Das schadet dem Buch insgesamt aber nicht. Auch, dass „Touring“ hier vor allem klassische Musik-Tourneen meint. Die Herausforderungen, die hier behandelt werden, gleichen denen, die alle Beteiligten vorfinden, seien es Techniker:innen, Manager:innen, Veranstalter:innen oder Künstler:innen. Und nicht nur bei Live-Musik Events, sondern durchaus auch im Corporate-Event Bereich.

So ist hier zum Beispiel die Rede von einem besonderen Mindset, dem „High”, das man empfindet, wenn man gemeinsam etwas geschaffen hat, langen Perioden, an denen man fern von zu Hause ist, wenig Schlaf, Erschöpfung und Stress. Das trifft gewissermassen auf alle Beteiligten der Eventbranche zu.

Das Buch ist ziemlich umfassend. Der oder die Lesende wird erst einmal grundsätzlich informiert, was Mentale Gesundheit ist, was man also unter psychischen Erkrankungen versteht und was der Unterschied zu psychiatrischen Störungen ist. Das Thema wird sowohl in den Kontext von Geschlechterrollen als auch Migration gesetzt. Dabei bleibt es sehr wissenschaftlich – mit Quellenangaben – leicht verständlich und verliert nicht den Bezug zur Branche.

Zudem findet man neben fundierten Erklärungen in den einzelnen Kapiteln zu Gruppendynamiken, Angstzuständen, Stress, Gesundheit und Bewegung immer wieder Tips und Tricks, wie man mit Situationen umgehen kann, wann man professionelle Hilfe suchen sollte und wie man anderen helfen kann.

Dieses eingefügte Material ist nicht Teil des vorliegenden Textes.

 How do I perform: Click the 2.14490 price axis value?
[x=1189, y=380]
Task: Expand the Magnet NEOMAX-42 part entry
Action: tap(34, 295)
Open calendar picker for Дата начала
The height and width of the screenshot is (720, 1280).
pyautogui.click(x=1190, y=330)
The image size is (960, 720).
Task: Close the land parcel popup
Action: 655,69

Fazinierend: Immer wieder der Bogen zu Kern und Branche

Faszinierend ist, wie das Buch und seine Autor:innen immer wieder den Bogen zur Branche schlagen und die Kernherausforderungen thematisieren. Sei es die Herausforderung, Partnerschaften am Leben zu halten, Suchtprobleme, Erfolgsdruck oder Konflikte in der Gruppe. Auch typische Krankheitsbilder wie Angstzustände, Depression, Posttraumatische Balstungsstörung, die Auswirkungen von Stress und Traumata, Sexsucht und Essstörungen werden in aller Tiefe beleuchtet und erklärt und Bezüge zum Tournee-Leben hergestellt, die aufzeigen, warum gerade wir besonders betroffen sind. Und die Autor:innen benennen Wege heraus aus dem Dilemma.

Kapitel zu Themen, die einen persönlich nicht betreffen, kann man gut überschlagen, ohne den Gesamtkontext zu verlieren. Überhaupt ist das Buch insgesamt wie ein Nachschlagewerk aufgebaut, in dem man nach Belieben stöbern kann.
Das Buch ist fachlich extrem umfassend und kompetent, spannend und informativ, hat den ein oder anderen AHA-Effekt erzeugt und sollte eigentlich in jeder Firma und jedem Tourbus zum Bestand gehören.

Das einize Manko ist: Bislang ist es nur auf Englisch erhältlich. Aber das muss ja nicht so bleiben.